As a Jew, Paul had encountered some discrimination in England, notably in the unofficial quota system that St Paul's adopted in its admissions policy. He confided to friends that he felt more at home in Italy. Many of his oldest friends, who included Luigi Bobbio, Andrea Ginzburg, Piero Brunello, Marcello Flores, Giovanni Contini and Michele Battini had also been political activists in Italy in the late 1960s and 1970s. Yet he remained in many respects very English. Fond of tea, biscuits, fountain pens and tweed jackets of the sort sold by the Cambridge men's outfitters Ede and Ravenscroft, which he generally wore over a round neck woollen jumper, he could have been mistaken by those who did not know him better for a typical denizen of a senior common room. But Paul was neither a dispassionate scholar nor, still less, a college type; he was an engaged intellectual in the fullest sense of the term, a man who lived the past as he lived his time, with a sense of purpose and faith in change. Yet he appreciated the privileges that Cambridge life afforded him and, almost every summer, he would return to there with his wife, the Turkish specialist and academic Ayşe Saraçgil, to enjoy the peaceful atmosphere of the University Library and the company of old friends like John Barber. However, Florence was the centre not only of his professional life but also his personal one. His children Ben and Lisa both grew up largely in Florence, where their mother had moved after she and Paul separated. To his great satisfaction, both Lisa and David, the son he and Ayşe had together, returned to settle in the city after studying in the UK.

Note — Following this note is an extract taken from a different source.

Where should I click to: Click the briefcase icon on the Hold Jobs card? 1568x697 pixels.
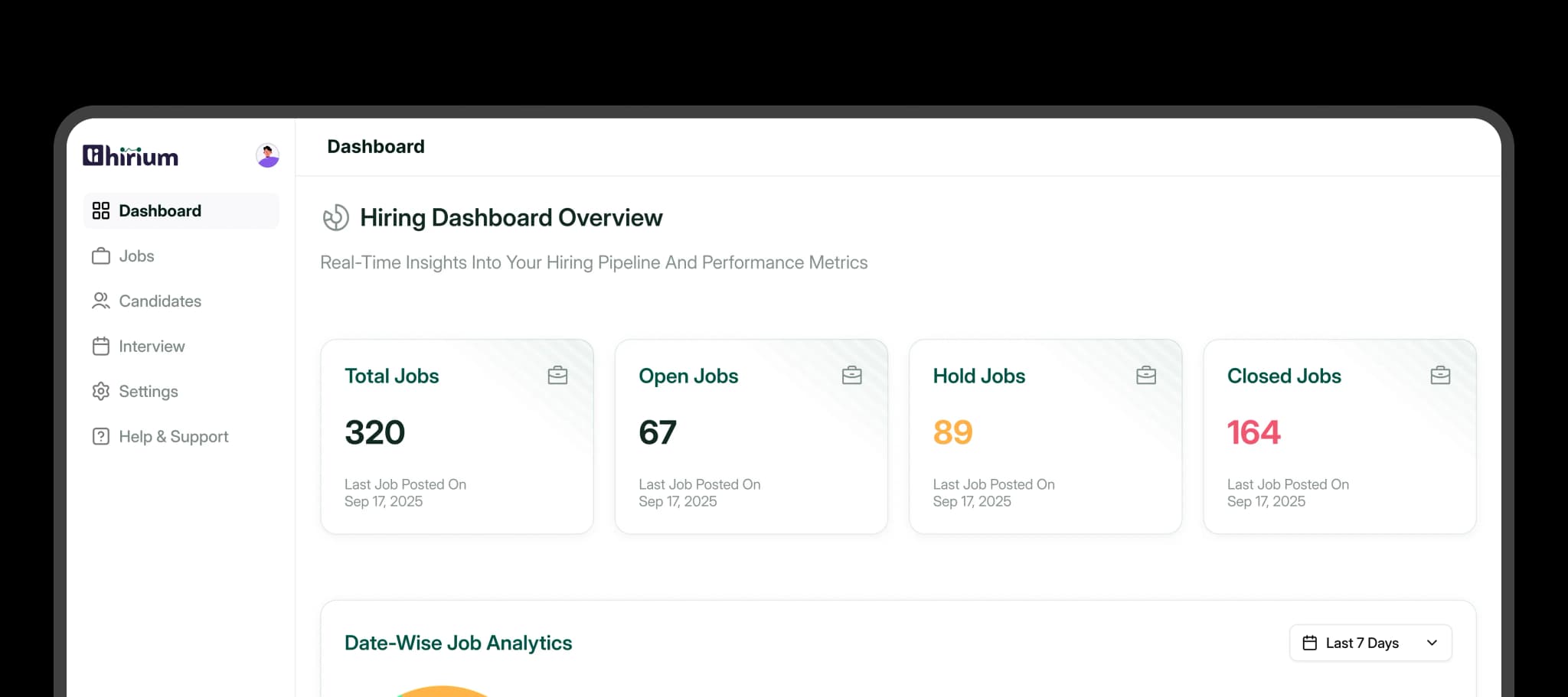[x=1145, y=375]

Paul worked hard, at times perhaps too hard, committing all his energies and more to finishing his books and taking on additional roles that his fame brought his way. Yet he always reserved time for some pleasures, which included cricket, opera and mushroom foraging. Down time was often spent at the much-loved retreat in the Tuscan countryside in Vinca, where he and Ayşe had restored an abandoned village home. Paul's final years were marred by a long illness, which he bore stoically and which did not prevent him from taking the lead in organising the annual conference in 2017 on the theme of the family or accepting the post of ASMI president. Despite failing health, he was, until shortly before his death, still working on the successor volume to Family Politics. The many friends, comrades and former students who assembled for his secular funeral in Florence on 14 May testified to the respect he commanded but also – and, it might be said, mainly - to the great affection with which he was widely regarded.

The author would like to thank John Foot, Lucy Riall and Philip Cooke for their comments on an earlier draft of this text.’